1. In the interior of a conductor, net electric field intensity is zero. 

we know that a conductor contains large number of free electrons. when it is placed in an electrostatic field (E₀),  each electron in it  experiences a force i.e., F = −eE₀ in a direction opposite to the direction of applied field E₀ . The importance of this force is that it causes the free electrons in the conductor to move in a direction opposite to the direction of applied electric field E₀ .

Electric field inside the conductor

In figure 1, Side A of the conductor becomes positively charged due to the transfer of free electrons to the side B. Thus,  side B of the conductor becomes negatively charged.

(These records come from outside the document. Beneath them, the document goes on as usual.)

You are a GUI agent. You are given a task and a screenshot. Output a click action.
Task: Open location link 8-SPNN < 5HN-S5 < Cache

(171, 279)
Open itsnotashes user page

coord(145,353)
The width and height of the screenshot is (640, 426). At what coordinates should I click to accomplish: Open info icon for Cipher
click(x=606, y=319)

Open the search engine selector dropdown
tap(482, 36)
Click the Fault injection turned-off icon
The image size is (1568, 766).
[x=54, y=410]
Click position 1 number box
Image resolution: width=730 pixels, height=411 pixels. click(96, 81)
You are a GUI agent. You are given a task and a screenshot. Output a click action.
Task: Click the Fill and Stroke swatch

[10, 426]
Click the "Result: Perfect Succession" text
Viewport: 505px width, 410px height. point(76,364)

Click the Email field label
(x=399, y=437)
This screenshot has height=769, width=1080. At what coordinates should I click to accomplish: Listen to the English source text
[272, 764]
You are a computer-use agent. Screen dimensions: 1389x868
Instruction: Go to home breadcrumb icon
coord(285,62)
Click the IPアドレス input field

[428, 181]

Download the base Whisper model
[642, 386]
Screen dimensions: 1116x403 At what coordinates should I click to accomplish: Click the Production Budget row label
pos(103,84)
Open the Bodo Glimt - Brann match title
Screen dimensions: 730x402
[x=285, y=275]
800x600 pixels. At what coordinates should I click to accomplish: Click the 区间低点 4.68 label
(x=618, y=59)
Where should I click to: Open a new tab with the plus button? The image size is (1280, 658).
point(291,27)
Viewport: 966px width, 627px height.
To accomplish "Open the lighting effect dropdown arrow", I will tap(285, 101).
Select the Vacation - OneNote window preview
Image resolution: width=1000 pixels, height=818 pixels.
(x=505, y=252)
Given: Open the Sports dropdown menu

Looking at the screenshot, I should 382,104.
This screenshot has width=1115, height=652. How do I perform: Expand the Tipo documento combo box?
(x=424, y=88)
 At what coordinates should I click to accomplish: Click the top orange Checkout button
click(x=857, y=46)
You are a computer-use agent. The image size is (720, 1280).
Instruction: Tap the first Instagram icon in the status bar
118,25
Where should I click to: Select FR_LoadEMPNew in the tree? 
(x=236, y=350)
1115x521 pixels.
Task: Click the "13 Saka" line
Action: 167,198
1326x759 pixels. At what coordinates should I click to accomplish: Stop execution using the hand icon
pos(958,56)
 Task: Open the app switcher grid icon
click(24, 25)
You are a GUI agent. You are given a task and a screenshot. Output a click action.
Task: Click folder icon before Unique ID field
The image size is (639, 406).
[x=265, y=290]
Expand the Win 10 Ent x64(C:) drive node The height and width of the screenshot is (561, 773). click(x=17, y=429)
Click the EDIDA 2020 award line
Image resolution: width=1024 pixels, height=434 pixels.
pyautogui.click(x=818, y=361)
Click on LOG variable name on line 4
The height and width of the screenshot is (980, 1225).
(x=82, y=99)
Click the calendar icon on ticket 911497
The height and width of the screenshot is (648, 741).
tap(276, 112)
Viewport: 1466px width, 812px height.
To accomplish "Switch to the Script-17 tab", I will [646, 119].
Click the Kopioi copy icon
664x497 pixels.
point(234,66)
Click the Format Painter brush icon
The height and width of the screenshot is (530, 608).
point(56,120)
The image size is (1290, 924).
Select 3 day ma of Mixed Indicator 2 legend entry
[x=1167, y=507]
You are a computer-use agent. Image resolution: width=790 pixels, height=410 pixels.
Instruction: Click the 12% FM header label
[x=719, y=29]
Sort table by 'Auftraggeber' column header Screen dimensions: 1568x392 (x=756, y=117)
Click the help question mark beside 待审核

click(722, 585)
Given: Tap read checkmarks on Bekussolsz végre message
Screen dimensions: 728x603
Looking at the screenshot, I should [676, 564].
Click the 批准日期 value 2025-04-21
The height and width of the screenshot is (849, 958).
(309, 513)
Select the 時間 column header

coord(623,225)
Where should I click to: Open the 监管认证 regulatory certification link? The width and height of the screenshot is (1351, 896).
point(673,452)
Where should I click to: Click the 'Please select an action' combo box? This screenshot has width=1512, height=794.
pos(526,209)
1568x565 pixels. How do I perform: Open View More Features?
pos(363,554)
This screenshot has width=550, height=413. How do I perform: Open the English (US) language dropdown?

In other words,  side A of the conductor has less electrons and side B of the conductor has more electrons. 

An additional field called induced electric field (EP) is created due to the redistribution of charges .

The induced electric field acts in a direction opposite to the direction of external field E₀ but its magnitude is equal to the magnitude of the external electric field inside the conductor . Hence net electric field, in the interior of the conductor placed in the electrostatic field is zero.

Points to Note:

Because of absence of electric field inside the conductor following two conditions can arise :

A) All points just under the surface of the conductor are at the same potential.

B) There will be no electric field line inside the conductor.

2. Electric field just outside the charged conductor is perpendicular to the surface of the conductor. 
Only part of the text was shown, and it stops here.